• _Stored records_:
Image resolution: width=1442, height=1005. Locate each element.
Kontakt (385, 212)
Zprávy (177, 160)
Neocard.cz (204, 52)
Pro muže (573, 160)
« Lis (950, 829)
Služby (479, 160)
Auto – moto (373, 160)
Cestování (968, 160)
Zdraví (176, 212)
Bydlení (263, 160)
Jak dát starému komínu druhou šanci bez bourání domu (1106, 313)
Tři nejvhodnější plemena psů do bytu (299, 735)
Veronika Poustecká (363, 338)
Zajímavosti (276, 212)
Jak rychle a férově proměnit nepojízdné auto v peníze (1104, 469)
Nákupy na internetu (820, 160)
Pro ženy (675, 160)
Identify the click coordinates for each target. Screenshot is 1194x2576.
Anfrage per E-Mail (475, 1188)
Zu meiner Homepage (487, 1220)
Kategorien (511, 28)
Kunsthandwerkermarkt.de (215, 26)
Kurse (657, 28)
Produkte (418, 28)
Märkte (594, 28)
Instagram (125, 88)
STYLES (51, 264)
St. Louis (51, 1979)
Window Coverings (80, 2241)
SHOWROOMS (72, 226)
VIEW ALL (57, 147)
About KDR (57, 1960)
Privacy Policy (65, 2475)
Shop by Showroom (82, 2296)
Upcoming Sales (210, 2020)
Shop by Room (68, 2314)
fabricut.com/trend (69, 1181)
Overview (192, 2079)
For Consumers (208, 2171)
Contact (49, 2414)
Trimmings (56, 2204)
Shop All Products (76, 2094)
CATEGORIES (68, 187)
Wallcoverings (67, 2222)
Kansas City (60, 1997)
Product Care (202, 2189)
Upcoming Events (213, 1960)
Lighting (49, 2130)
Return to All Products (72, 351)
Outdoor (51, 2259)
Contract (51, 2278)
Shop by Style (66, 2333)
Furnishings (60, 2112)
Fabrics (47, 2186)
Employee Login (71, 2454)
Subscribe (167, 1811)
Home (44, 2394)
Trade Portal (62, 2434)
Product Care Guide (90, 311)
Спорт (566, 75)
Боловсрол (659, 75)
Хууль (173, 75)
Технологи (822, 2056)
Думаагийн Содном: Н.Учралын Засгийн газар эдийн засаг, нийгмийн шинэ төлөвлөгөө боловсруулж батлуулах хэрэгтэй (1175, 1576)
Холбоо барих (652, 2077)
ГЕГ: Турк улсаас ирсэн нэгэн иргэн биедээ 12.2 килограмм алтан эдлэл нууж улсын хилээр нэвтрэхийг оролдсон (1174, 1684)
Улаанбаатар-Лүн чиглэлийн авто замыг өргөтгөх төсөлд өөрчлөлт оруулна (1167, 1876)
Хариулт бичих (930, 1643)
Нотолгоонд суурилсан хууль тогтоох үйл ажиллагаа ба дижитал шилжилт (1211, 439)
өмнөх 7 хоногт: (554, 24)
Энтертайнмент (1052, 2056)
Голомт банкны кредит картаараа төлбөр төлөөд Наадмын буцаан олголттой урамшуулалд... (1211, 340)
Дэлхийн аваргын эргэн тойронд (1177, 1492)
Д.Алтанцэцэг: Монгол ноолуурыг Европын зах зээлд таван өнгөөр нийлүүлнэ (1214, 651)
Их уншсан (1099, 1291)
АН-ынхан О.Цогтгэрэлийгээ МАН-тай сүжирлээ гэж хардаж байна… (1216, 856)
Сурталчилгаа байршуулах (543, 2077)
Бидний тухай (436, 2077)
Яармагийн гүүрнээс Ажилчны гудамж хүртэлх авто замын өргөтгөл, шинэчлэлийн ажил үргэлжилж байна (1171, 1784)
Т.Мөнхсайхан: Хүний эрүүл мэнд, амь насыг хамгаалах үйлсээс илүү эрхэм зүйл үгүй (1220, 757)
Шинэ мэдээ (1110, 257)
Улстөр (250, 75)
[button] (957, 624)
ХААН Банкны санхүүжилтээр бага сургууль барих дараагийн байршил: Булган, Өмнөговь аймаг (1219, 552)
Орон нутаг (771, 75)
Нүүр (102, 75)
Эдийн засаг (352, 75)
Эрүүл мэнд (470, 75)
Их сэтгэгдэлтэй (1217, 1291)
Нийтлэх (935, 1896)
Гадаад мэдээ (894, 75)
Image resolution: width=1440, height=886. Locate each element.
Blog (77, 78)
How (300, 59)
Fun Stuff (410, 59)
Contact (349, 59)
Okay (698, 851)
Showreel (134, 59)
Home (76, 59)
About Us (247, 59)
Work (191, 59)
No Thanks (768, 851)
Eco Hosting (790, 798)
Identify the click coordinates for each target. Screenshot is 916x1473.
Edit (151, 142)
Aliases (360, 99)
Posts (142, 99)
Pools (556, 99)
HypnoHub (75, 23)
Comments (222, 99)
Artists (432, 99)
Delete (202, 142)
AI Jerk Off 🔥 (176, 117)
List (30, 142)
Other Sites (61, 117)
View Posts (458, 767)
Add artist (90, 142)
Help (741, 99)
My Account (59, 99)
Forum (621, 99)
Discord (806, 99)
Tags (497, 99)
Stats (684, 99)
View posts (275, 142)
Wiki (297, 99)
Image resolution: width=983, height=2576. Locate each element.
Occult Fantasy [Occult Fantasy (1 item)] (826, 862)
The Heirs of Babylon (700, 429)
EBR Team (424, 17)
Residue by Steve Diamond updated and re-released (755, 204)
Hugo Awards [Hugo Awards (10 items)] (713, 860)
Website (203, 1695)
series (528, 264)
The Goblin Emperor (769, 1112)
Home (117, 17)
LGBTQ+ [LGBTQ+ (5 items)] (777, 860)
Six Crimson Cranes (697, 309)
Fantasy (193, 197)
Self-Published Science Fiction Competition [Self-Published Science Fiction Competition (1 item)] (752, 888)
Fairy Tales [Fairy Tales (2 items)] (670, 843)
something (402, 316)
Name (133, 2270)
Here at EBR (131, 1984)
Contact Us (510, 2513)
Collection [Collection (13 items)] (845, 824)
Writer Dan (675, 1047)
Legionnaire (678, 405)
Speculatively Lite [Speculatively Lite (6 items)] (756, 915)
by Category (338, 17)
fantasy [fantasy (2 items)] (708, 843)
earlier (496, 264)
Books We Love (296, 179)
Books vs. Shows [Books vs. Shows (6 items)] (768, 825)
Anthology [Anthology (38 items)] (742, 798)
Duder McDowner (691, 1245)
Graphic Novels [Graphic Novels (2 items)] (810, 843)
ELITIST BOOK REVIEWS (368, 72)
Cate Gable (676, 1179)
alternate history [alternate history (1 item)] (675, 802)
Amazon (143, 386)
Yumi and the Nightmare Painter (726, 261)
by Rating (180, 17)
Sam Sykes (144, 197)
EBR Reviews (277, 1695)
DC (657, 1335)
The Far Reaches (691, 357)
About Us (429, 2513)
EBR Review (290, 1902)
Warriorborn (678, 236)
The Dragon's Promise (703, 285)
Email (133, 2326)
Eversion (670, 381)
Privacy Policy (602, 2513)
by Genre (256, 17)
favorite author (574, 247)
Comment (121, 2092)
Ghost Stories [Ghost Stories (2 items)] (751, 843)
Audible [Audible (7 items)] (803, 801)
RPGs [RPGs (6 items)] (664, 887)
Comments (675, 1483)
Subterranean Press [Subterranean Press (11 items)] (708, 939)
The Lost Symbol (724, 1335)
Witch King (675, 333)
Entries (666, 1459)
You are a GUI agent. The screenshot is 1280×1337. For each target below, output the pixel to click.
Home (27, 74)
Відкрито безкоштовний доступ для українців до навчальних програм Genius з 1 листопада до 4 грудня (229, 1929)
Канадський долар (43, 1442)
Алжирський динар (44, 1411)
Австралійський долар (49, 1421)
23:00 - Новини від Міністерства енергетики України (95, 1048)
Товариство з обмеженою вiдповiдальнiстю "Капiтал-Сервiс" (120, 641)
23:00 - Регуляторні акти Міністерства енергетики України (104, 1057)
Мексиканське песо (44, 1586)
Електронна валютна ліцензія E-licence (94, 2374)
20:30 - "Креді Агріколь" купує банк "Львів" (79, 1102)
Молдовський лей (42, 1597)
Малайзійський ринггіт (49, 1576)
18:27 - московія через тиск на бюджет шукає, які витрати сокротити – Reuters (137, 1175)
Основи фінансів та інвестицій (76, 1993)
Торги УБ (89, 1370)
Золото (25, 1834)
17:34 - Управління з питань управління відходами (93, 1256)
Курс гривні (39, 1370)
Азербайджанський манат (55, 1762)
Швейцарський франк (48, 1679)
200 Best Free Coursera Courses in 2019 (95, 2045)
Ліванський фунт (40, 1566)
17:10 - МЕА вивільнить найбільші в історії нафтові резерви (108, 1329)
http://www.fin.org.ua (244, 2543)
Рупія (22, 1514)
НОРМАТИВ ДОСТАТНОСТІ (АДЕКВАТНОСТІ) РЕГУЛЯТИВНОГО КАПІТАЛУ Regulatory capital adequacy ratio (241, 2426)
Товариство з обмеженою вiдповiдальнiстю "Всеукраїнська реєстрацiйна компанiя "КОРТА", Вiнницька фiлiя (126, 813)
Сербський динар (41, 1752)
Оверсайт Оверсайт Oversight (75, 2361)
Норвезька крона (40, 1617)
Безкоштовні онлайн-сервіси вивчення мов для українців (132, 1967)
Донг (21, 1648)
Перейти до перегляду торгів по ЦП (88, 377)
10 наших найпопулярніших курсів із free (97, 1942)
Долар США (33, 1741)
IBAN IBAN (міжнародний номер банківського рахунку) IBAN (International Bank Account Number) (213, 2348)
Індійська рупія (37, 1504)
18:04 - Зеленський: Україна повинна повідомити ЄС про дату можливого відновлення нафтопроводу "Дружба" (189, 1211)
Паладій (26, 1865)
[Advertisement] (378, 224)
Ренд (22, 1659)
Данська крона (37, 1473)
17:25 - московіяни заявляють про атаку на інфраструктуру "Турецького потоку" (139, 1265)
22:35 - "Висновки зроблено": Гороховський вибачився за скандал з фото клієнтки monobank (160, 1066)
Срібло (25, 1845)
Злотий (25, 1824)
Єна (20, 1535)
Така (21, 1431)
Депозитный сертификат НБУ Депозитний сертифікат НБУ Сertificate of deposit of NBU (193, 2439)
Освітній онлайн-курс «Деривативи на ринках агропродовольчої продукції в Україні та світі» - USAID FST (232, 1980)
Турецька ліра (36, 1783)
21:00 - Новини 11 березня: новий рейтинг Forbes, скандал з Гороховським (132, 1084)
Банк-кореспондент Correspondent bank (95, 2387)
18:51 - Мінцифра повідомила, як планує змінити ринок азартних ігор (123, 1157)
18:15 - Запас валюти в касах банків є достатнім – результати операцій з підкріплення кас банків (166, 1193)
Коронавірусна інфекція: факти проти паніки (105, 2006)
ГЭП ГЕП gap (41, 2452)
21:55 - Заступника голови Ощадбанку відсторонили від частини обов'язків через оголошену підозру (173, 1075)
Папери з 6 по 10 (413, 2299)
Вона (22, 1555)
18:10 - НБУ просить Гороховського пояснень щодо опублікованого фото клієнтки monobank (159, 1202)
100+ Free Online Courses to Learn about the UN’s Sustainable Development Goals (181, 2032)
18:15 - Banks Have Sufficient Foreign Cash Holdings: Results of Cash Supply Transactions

• _Given instruction_: Edit the entries from the line containing "18:10 - НБУ" through the last entry by changing "Sufficient" to "Adequate", and reproduce only those lines with nothing else altered.

• _Written answer_:
18:10 - НБУ просить Гороховського пояснень щодо опублікованого фото клієнтки monobank (159, 1202)
100+ Free Online Courses to Learn about the UN’s Sustainable Development Goals (181, 2032)
18:15 - Banks Have Adequate Foreign Cash Holdings: Results of Cash Supply Transactions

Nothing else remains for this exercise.